If you want to train those models, just run the model python file in your terminal "python xxx.py" (If the data is not ready, data process codes are included in these files.), except 'train_new.py/train_new2.py' which you can run 'python train_new.py/train_new2.py' in your terminal (make sure that all_data.csv is in './code/final_days', sorry for bad organization).

PS: We use data before date '2018-10-15' because we find that data after that may cause a worse result.

Test Models

Model testing codes are mainly included in 'test_models.py'.

  1. For 'windows_model', 'old_days_model', 'old_days_model_catlog', 'old_days_model_catlog2', you can run the model python file in your terminal "python test_models.py --model model_name", in which 'model_name' is the model choosed to predict. The results of different days can be directly output when you assign 'obs_file' and 'anen_file' in 'test_models.py'. For example, when we assign:

    obs_file = "../data/ai_challenger_wf2018_testb5_obs_2018110103.csv" fore_file = "../data/ai_challenger_wf2018_testb5_fore_2018110103.csv"
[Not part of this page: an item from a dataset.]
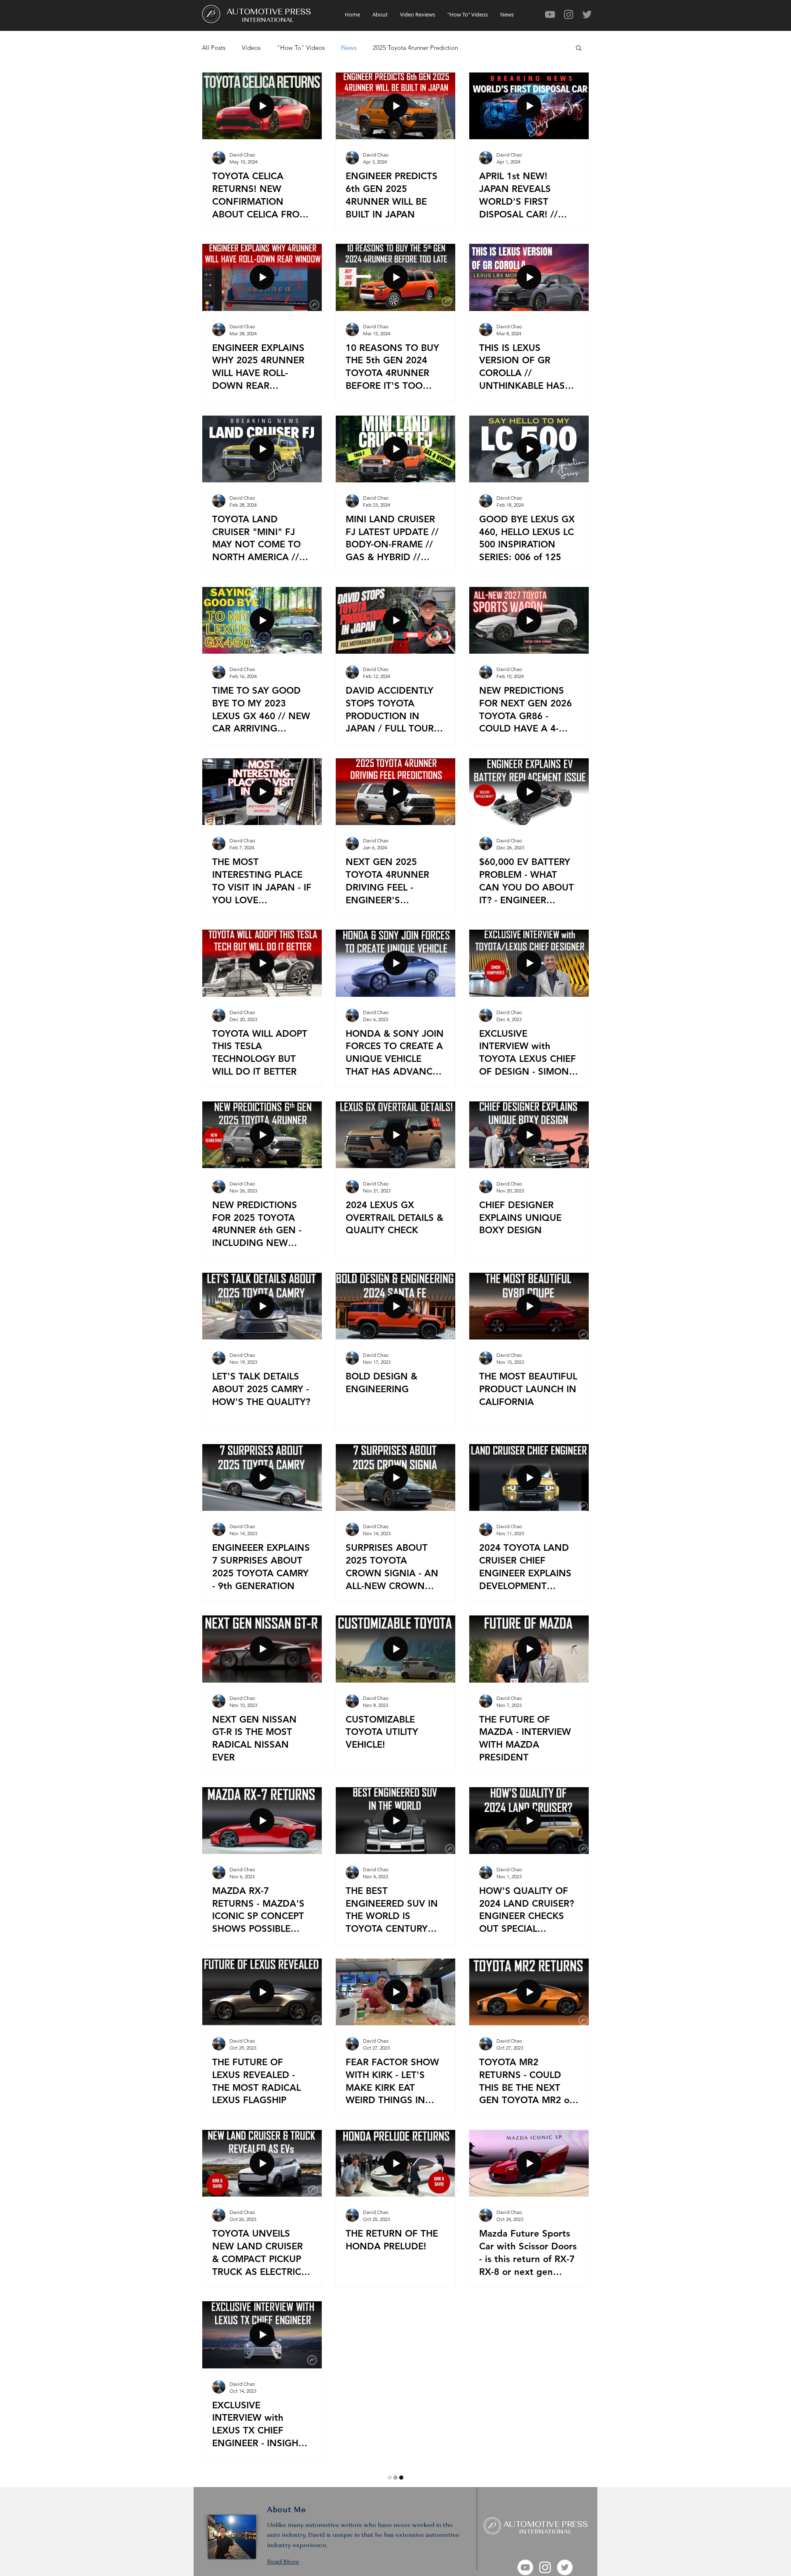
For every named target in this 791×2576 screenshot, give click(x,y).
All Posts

Then the result score will be results of Test B5's data.

  1. For 'final_days' model, run "python train_new.py" or run "python train_new2.py", the results every day will be computed automatically.
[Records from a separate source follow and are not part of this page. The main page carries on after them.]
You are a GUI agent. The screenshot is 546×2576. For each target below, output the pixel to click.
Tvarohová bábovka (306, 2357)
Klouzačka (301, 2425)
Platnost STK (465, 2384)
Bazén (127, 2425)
Hope this project will help you.

Best regards.

Project Organization

├── README.md          <- The top-level README for developers using this project.
├── code               <- All codes of this solution.
│   └── final_days     <- The source code, model file and submitted file for another model in the last two days.
├── data               <- All data of this competition.
│   └── tmp            <- Temporary Data.
modeling.
│   └── raw            <- The original, immutable data dump.
│
├── models             <- Trained models
│   └── best_models    <- Best trained models(maybe).
│
├── requirements.txt   <- The requirements file for reproducing the analysis environment, e.g.
│                         generated with `pip freeze > requirements.txt`
│
├── output                <- The submitted file generated by test model file.